Exercise task: Add 74 to every coordinate in the answers, then reproduce the material from its first line up to and including the line with "tap(35, 57)", keeping the requests. Omit the pictures.

Supplied records:

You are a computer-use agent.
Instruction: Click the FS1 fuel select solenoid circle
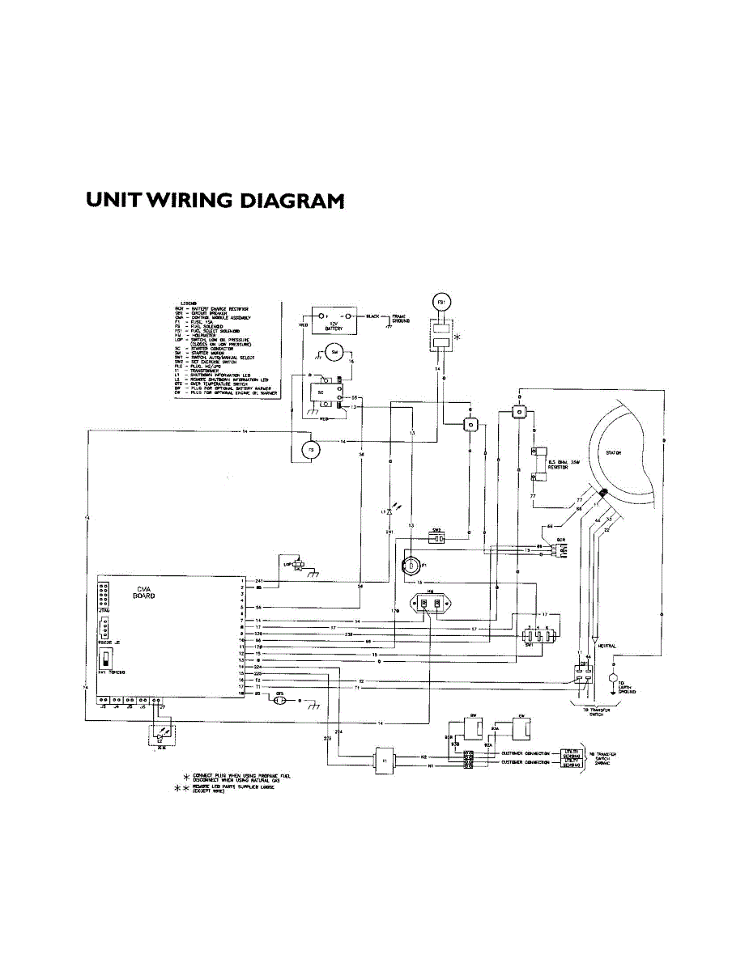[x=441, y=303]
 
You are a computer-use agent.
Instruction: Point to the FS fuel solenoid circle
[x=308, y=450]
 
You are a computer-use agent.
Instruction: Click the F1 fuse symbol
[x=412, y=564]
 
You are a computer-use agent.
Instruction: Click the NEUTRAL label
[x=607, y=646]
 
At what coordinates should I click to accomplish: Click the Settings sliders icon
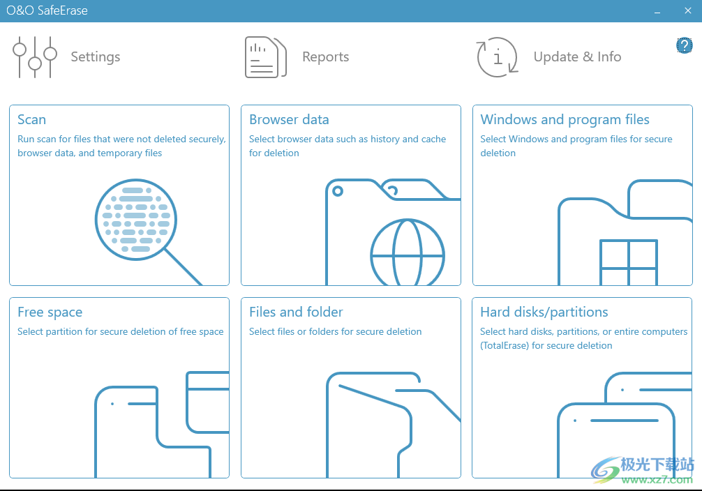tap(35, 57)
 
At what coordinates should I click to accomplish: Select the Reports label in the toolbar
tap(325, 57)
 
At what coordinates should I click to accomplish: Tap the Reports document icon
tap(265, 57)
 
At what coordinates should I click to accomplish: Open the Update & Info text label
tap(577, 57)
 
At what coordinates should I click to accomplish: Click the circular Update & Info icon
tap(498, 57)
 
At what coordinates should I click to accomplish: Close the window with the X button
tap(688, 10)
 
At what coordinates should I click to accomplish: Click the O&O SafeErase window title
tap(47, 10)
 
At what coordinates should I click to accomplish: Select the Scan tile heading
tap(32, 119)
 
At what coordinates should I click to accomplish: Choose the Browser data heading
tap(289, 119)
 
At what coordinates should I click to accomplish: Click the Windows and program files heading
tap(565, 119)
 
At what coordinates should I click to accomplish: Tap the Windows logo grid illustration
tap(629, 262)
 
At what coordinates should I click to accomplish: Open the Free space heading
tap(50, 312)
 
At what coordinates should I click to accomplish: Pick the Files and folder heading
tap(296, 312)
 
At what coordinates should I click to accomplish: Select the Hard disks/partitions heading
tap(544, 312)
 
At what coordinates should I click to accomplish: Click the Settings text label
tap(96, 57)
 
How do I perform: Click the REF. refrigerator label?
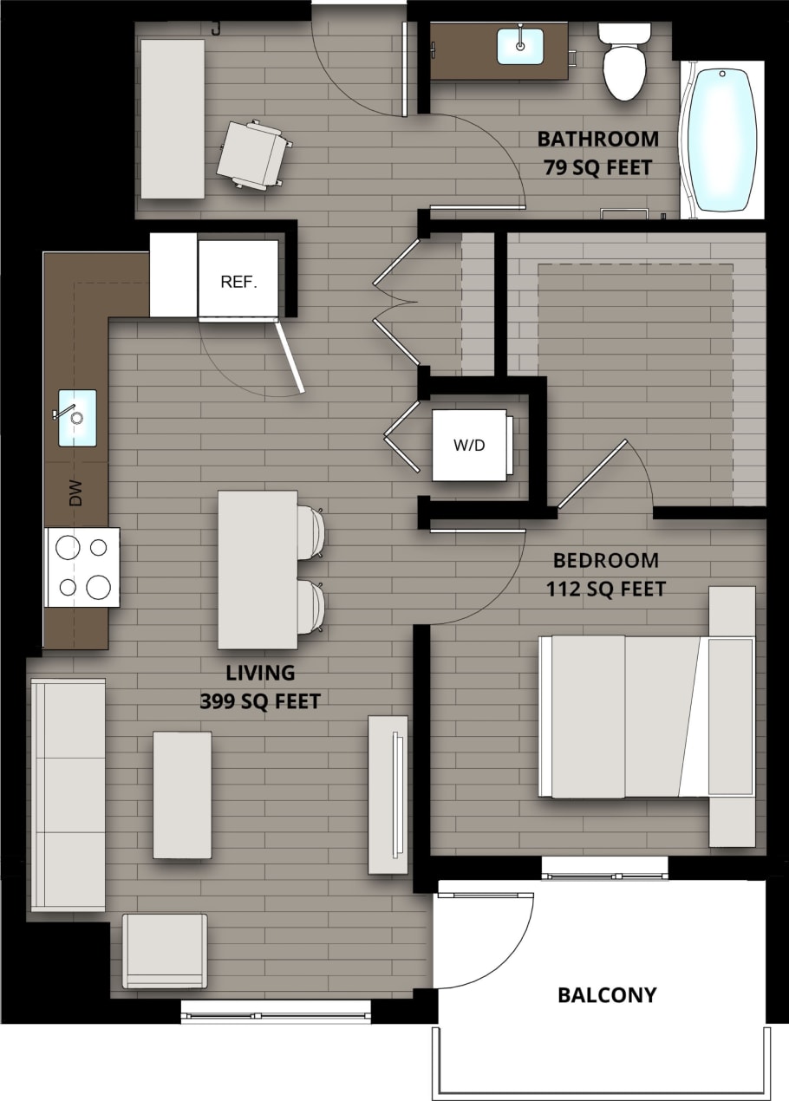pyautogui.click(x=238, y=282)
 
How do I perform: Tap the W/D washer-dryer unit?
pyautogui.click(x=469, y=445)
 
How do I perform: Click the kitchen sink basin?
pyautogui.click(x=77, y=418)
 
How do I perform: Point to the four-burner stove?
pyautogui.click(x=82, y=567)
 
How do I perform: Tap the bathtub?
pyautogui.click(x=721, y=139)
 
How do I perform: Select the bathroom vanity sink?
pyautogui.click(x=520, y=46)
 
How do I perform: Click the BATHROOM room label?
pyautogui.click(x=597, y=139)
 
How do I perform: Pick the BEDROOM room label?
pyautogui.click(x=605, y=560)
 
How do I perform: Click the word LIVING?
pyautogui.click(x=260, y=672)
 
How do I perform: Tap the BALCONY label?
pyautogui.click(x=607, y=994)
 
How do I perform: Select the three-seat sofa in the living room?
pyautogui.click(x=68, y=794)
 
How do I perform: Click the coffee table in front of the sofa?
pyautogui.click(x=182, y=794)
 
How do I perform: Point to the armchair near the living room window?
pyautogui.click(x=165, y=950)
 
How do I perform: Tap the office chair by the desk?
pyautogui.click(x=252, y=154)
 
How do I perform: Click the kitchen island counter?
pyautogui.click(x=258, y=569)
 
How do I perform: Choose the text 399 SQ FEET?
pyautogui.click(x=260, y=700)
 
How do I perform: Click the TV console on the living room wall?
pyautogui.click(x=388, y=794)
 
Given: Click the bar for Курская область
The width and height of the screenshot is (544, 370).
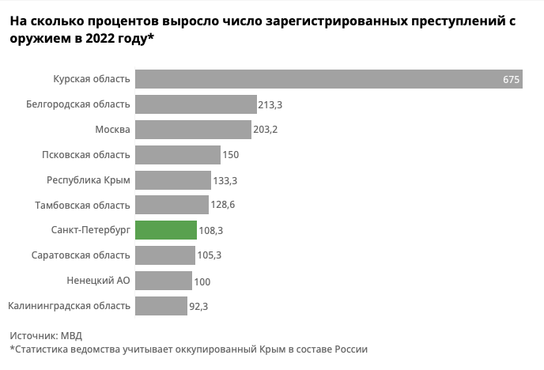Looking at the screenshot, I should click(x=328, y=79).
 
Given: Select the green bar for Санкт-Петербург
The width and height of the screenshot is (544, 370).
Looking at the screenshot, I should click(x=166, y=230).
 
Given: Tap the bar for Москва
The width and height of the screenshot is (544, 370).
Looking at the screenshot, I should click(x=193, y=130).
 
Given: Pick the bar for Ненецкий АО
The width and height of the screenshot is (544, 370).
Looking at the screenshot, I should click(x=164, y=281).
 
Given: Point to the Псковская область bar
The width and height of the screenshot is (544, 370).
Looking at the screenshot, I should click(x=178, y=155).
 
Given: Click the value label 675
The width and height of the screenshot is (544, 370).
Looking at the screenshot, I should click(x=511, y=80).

Solution below:
You are a computer-use agent.
Instruction: Click the FS1 fuel select solenoid circle
[x=515, y=377]
 
You are a computer-use agent.
Instruction: Point to the FS fuel solenoid circle
[x=382, y=524]
 
You are a computer-use agent.
Instruction: Click the F1 fuse symbol
[x=486, y=638]
 
You are a computer-use agent.
Instruction: Click the NEUTRAL label
[x=681, y=720]
 
At what coordinates should I click to accomplish: Click the Settings sliders icon
tap(109, 131)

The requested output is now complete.